_Schriftliche Aufgabe 1_
Gib aus dem Auszug über den Anschlag auf das Murrah Federal Building den Abschnitt zwischen „Ein zum Bombenlaster“ und „Gebäudes riesige Löcher.“ einschließlich wieder und ersetze darin „Rettungskräfte“ durch „Einsatzkräfte“.

Ein zum Bombenlaster umfunktionierter Van ist vor dem Murrah Federal Building explodiert, hat das neunstöckige Gebäude, in dem neben Filialen von Bundesbehörden auch ein Kindergarten untergebracht war, in Schutt und Asche gelegt. 168 Menschen sterben – darunter 19 Kinder.
Riesige Löcher in der Fassade des Gebäudes
Mehr als 800 Menschen werden verletzt – viele davon schwer. Es ist zu diesem Zeitpunkt einer der schlimmsten Terroranschläge in der Geschichte der Vereinigten Staaten.
Als die Rettungskräfte eintreffen, quellen dichte, schwarze Rauchschwaden aus den Trümmern, legen sich wie ein Nebel des Grauens über die Innenstadt. Wie eine offene Wunde klaffen in der Fassade des Gebäudes riesige Löcher.

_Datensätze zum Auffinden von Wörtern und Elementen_
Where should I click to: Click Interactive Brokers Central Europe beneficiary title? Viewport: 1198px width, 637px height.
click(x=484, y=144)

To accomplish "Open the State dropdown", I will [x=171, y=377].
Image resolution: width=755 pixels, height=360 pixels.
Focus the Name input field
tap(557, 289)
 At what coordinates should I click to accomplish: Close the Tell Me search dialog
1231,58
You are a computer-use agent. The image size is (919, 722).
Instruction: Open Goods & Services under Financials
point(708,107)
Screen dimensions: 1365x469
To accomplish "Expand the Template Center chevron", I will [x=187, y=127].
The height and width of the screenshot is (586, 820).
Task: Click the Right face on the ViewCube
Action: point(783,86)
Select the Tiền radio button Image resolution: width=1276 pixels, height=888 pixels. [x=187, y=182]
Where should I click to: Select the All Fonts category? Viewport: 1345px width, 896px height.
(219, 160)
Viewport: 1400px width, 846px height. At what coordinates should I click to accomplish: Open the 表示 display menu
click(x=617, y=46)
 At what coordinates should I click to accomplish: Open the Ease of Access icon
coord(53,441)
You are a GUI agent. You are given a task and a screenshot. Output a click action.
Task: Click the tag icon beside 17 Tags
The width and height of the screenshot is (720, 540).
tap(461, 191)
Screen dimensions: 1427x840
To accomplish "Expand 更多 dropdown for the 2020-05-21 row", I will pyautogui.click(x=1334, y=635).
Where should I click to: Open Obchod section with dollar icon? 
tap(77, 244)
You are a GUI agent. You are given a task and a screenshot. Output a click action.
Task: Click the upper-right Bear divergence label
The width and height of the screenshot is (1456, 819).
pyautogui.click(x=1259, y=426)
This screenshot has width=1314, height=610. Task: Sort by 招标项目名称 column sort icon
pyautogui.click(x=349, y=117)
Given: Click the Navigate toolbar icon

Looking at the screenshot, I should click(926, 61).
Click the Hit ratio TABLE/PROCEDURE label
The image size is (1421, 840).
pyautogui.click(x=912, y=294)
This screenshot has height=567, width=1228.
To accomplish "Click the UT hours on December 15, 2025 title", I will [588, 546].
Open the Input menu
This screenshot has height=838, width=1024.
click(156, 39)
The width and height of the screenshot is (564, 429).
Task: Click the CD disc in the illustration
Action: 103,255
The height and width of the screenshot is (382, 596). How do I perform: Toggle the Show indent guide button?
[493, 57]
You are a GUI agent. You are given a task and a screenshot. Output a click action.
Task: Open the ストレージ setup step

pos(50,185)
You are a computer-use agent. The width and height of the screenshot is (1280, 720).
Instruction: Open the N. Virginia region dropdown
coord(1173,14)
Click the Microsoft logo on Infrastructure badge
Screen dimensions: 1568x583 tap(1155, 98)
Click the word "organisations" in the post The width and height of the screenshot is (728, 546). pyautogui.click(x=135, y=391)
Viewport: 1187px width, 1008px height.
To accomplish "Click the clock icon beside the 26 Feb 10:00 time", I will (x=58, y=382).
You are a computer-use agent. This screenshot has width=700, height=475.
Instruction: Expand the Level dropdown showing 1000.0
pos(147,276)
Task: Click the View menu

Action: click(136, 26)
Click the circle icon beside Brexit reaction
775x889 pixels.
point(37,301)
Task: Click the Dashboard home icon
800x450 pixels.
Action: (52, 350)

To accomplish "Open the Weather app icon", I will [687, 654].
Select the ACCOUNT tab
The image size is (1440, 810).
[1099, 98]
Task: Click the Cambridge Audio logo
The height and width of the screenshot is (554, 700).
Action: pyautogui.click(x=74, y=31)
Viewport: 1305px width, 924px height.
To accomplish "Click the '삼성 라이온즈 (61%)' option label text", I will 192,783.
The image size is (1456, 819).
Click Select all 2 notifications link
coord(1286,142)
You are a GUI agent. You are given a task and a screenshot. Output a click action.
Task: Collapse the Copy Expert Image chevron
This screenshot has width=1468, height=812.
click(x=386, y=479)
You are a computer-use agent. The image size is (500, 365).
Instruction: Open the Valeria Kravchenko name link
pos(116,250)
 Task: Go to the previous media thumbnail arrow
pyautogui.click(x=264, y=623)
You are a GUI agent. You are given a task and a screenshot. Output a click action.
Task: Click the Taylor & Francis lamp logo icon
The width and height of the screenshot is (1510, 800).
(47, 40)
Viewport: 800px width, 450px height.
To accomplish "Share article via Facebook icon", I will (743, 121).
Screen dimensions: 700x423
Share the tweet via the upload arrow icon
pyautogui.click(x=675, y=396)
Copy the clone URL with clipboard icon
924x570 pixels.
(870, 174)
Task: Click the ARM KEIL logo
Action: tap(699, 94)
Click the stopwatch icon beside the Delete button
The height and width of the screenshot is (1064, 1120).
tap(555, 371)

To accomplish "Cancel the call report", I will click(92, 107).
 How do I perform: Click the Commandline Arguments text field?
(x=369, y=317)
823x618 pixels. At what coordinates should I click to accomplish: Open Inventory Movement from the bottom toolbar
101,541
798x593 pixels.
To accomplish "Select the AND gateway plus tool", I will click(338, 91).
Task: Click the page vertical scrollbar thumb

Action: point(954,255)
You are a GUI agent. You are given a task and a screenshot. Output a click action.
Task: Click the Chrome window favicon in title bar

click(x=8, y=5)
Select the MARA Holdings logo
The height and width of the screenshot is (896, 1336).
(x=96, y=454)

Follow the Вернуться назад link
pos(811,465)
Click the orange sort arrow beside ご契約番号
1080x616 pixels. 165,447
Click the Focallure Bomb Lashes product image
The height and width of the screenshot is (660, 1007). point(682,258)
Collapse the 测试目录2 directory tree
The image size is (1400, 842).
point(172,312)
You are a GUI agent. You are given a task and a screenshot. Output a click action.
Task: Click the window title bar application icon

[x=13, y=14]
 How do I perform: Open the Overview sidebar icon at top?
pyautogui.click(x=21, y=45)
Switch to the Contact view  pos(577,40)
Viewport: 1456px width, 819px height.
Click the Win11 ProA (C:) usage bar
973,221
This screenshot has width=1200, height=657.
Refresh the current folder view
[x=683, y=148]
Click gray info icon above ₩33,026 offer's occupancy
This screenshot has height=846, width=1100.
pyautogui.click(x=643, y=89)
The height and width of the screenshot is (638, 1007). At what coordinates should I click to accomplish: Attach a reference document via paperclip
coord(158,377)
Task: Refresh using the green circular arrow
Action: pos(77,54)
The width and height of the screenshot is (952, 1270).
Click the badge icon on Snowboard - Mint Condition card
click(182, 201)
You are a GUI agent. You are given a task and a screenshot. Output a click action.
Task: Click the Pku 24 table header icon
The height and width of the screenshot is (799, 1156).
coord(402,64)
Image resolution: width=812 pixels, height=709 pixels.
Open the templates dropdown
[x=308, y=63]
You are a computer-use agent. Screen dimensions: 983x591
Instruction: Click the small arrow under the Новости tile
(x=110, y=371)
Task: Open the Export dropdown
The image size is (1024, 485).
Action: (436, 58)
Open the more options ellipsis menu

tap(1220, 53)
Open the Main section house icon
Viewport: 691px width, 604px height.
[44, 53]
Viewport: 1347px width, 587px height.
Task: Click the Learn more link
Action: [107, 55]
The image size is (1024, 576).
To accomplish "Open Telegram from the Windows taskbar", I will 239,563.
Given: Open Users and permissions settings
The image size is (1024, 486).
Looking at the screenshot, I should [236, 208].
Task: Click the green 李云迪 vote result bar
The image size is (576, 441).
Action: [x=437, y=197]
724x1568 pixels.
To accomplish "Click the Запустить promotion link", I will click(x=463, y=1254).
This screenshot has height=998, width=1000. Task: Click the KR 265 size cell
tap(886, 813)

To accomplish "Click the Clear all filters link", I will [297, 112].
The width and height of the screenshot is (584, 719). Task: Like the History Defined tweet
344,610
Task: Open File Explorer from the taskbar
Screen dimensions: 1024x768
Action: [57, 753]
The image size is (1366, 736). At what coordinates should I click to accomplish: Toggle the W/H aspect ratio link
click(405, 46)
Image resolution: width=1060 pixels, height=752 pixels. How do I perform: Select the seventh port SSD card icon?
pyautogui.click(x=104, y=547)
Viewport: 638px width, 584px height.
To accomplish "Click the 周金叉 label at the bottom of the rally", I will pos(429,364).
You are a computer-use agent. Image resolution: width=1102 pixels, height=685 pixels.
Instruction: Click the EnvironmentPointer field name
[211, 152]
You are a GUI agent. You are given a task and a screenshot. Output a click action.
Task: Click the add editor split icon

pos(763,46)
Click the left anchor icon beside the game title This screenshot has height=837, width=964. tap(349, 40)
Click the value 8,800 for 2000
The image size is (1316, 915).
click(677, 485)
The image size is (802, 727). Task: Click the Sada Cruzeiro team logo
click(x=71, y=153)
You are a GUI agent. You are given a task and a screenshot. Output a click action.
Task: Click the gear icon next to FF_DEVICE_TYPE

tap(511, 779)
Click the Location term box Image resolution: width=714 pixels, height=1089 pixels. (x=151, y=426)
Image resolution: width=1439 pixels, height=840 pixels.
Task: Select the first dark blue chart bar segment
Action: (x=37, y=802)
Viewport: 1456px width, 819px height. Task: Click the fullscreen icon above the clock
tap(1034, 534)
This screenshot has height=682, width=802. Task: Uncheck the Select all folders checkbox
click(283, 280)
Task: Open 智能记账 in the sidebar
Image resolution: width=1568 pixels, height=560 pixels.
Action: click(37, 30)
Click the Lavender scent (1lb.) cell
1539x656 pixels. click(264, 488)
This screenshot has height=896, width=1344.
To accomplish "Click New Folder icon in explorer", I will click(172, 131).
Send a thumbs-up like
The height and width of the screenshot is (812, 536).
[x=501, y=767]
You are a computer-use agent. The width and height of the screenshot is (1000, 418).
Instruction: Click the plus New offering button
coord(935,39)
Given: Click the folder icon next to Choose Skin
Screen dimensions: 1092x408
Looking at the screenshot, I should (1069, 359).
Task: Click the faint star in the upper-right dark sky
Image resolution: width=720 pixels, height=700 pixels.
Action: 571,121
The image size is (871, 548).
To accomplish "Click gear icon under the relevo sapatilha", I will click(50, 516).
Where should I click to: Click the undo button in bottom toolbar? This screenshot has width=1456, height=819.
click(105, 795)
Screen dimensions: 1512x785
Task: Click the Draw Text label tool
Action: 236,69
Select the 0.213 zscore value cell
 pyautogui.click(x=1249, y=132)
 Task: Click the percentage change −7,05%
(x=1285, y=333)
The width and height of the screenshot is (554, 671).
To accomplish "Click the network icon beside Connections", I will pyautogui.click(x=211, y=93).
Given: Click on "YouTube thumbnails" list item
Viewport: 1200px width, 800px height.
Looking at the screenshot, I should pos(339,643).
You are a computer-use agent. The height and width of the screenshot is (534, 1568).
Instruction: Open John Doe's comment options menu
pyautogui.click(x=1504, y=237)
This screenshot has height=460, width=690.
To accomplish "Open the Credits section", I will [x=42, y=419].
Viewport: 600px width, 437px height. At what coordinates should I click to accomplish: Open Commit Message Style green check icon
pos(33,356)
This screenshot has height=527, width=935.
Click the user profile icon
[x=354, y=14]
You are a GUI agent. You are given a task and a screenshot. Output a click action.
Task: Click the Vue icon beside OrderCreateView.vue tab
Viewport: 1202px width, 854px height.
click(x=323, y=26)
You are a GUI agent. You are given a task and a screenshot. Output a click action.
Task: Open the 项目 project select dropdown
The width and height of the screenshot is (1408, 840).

_Schriftliche Aufgabe 2_
Kopiere bitte aus den Datensätzen die Zeilen zwischen der Zeile mit „This screenshot has width=1200, height=657.“ und der Zeile mit „coord(402,64)“, beide einschließlich, ohne jede Änderung.

_Antwort 1_
Ein zum Bombenlaster umfunktionierter Van ist vor dem Murrah Federal Building explodiert, hat das neunstöckige Gebäude, in dem neben Filialen von Bundesbehörden auch ein Kindergarten untergebracht war, in Schutt und Asche gelegt. 168 Menschen sterben – darunter 19 Kinder.
Riesige Löcher in der Fassade des Gebäudes
Mehr als 800 Menschen werden verletzt – viele davon schwer. Es ist zu diesem Zeitpunkt einer der schlimmsten Terroranschläge in der Geschichte der Vereinigten Staaten.
Als die Einsatzkräfte eintreffen, quellen dichte, schwarze Rauchschwaden aus den Trümmern, legen sich wie ein Nebel des Grauens über die Innenstadt. Wie eine offene Wunde klaffen in der Fassade des Gebäudes riesige Löcher.

_Antwort 2_
This screenshot has width=1200, height=657.
Refresh the current folder view
[x=683, y=148]
Click gray info icon above ₩33,026 offer's occupancy
This screenshot has height=846, width=1100.
pyautogui.click(x=643, y=89)
The height and width of the screenshot is (638, 1007). At what coordinates should I click to accomplish: Attach a reference document via paperclip
coord(158,377)
Task: Refresh using the green circular arrow
Action: pos(77,54)
The width and height of the screenshot is (952, 1270).
Click the badge icon on Snowboard - Mint Condition card
click(182, 201)
You are a GUI agent. You are given a task and a screenshot. Output a click action.
Task: Click the Pku 24 table header icon
The height and width of the screenshot is (799, 1156).
coord(402,64)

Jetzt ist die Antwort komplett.